--- DIRECTIONS FOR THIS TASK ---
The listing below holds pictures; exclude them. Return exactly the lines from the one with "Task: Click the Business" through the one with "The width and".

--- INPUT RECORDS ---

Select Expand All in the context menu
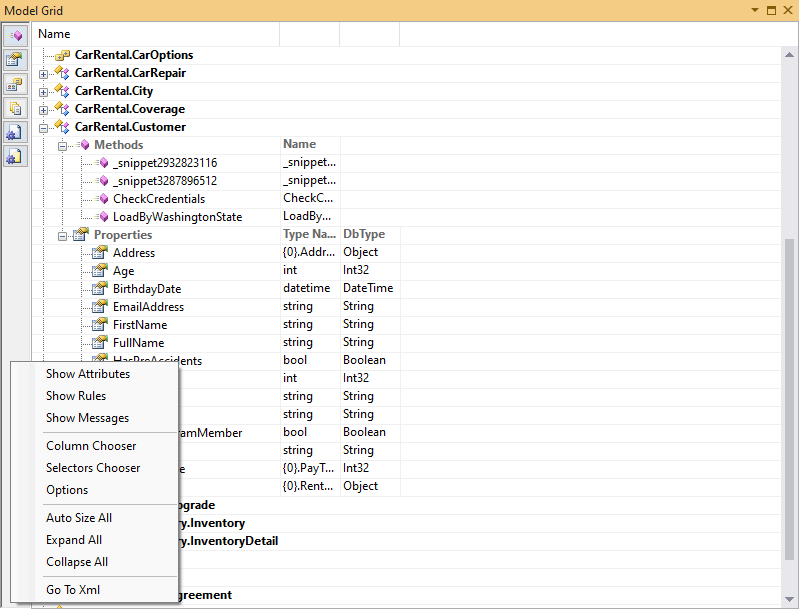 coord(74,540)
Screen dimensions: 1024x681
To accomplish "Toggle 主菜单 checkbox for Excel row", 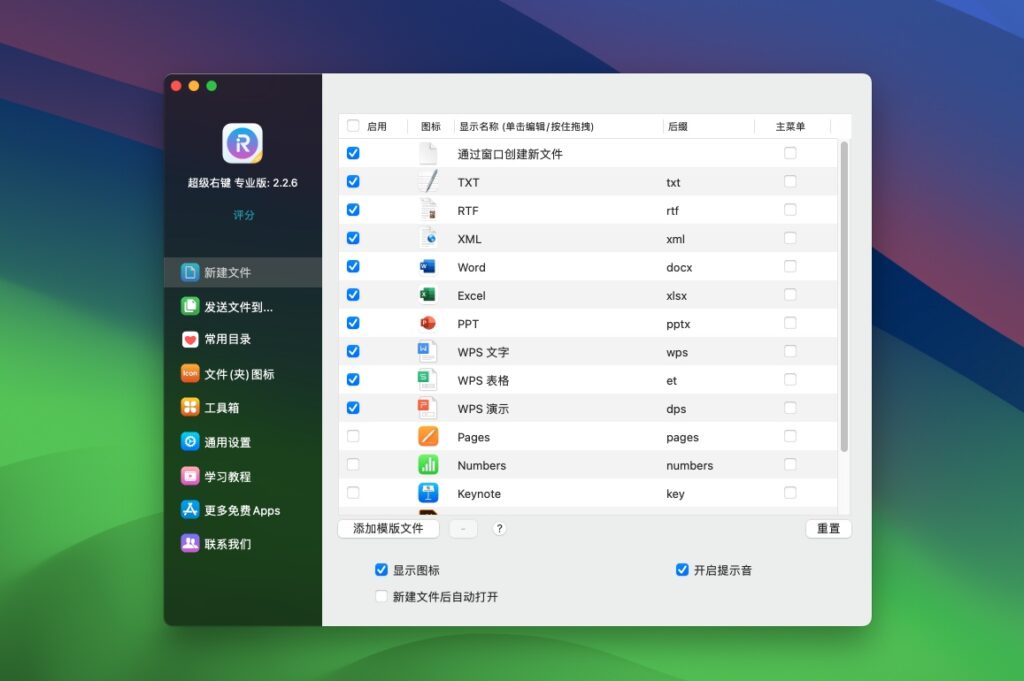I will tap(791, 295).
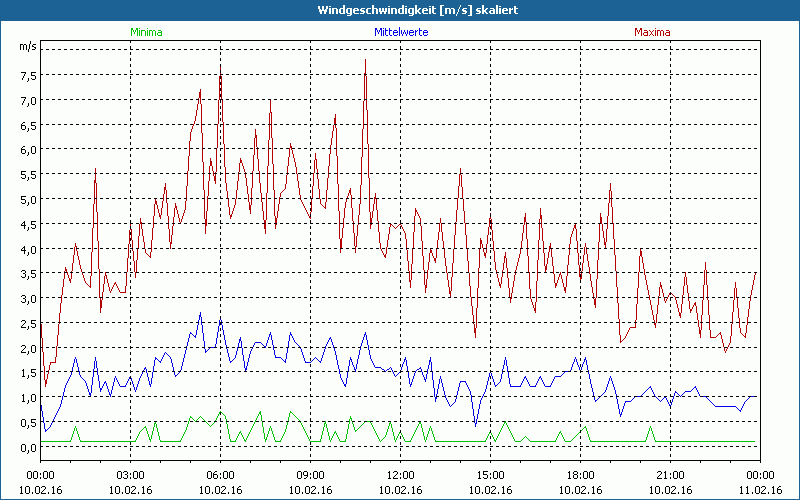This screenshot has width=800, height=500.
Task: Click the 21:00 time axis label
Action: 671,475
...
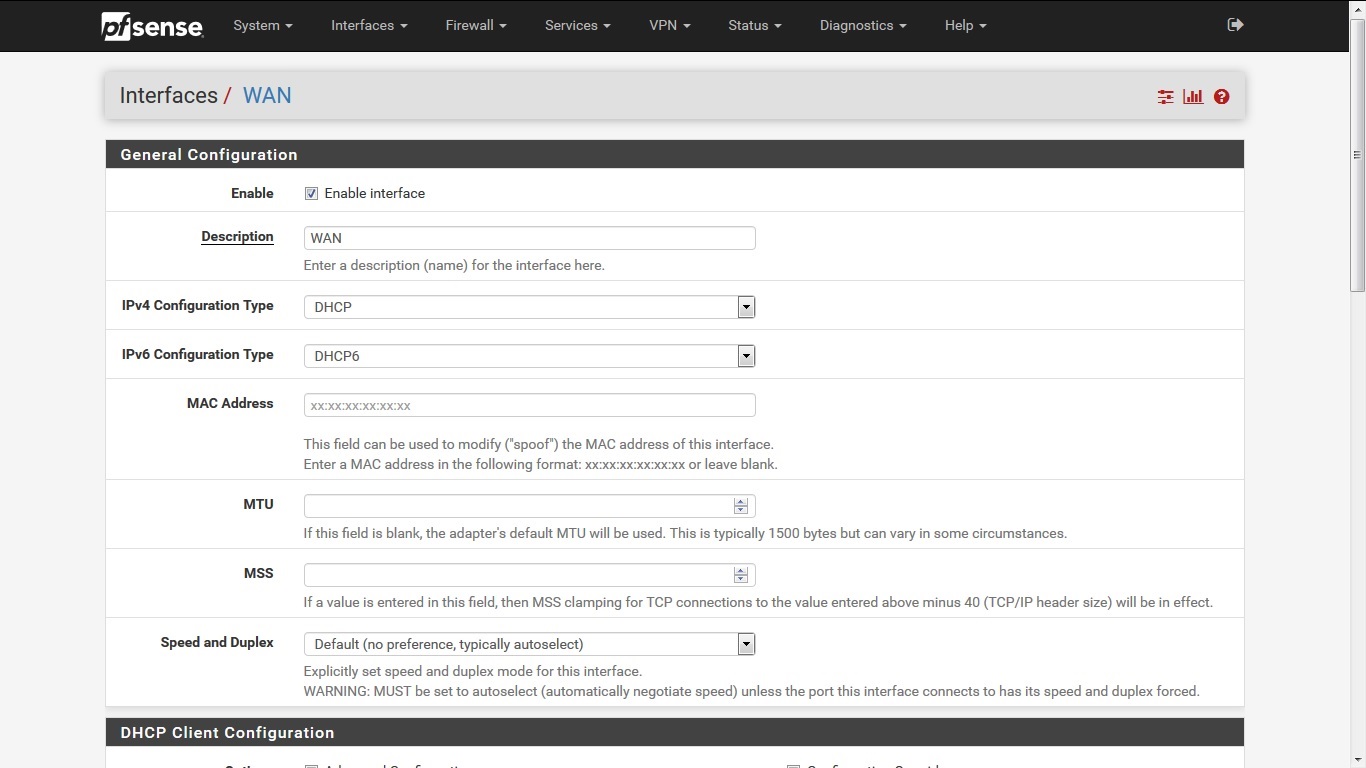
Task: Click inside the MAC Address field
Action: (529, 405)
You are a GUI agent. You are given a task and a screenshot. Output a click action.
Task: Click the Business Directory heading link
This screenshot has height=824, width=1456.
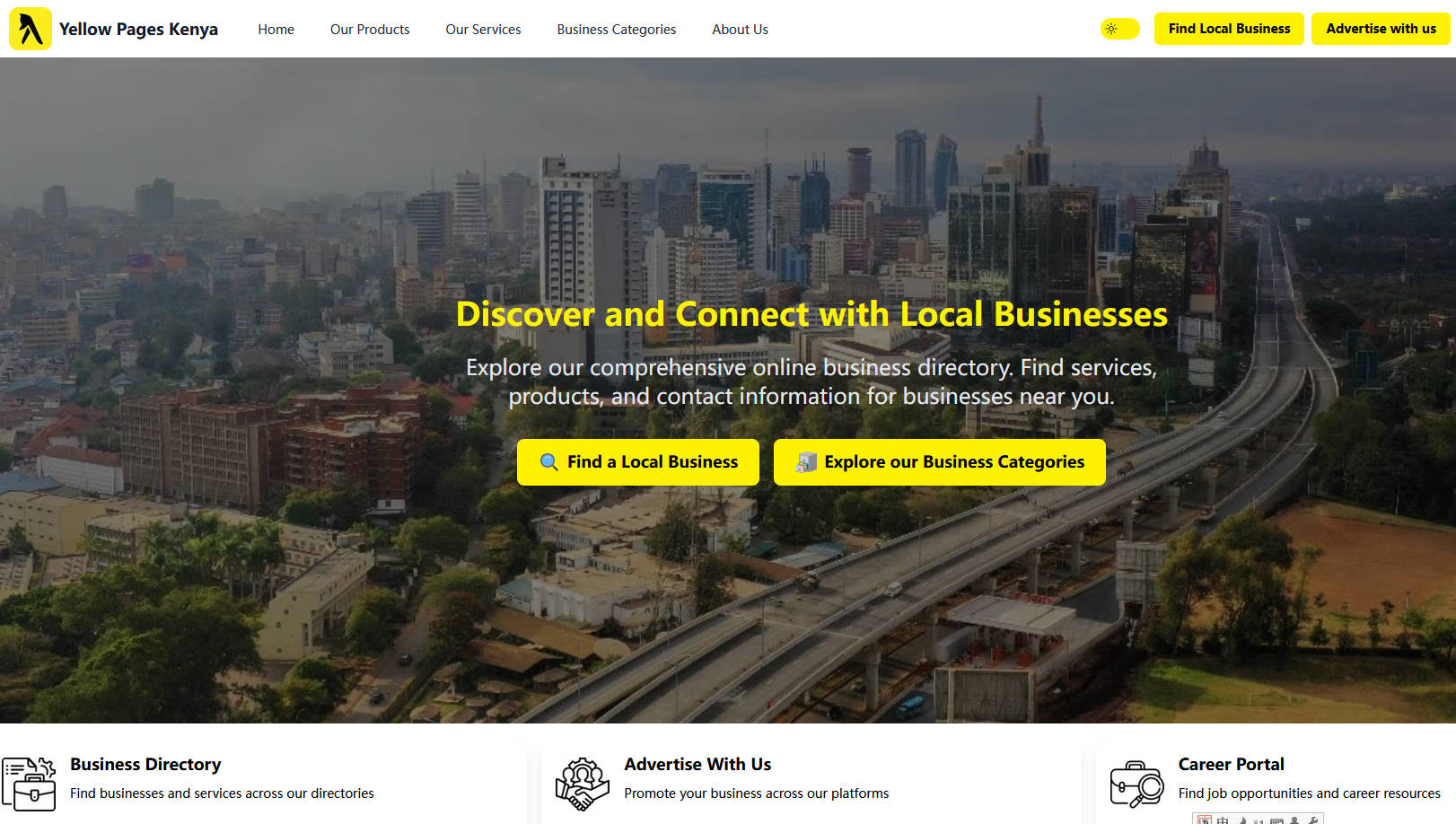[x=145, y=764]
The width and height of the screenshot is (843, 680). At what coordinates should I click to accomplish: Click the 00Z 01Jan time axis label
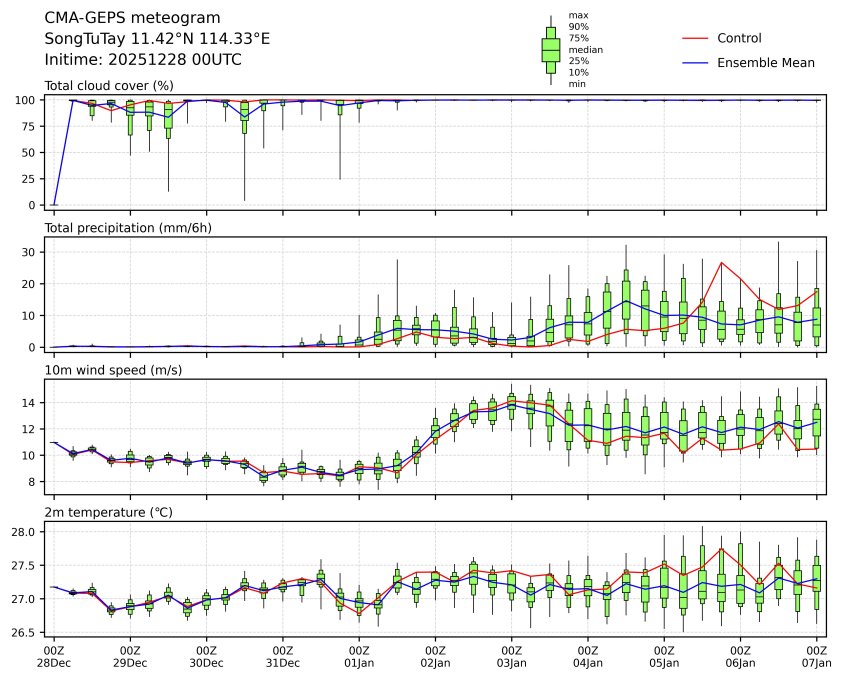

--- WRITTEN ANSWER ---
Task: Click the Business Directory heading link
This screenshot has height=824, width=1456.
[x=145, y=764]
The width and height of the screenshot is (843, 680). At what coordinates should I click to accomplish: Click the 00Z 01Jan time axis label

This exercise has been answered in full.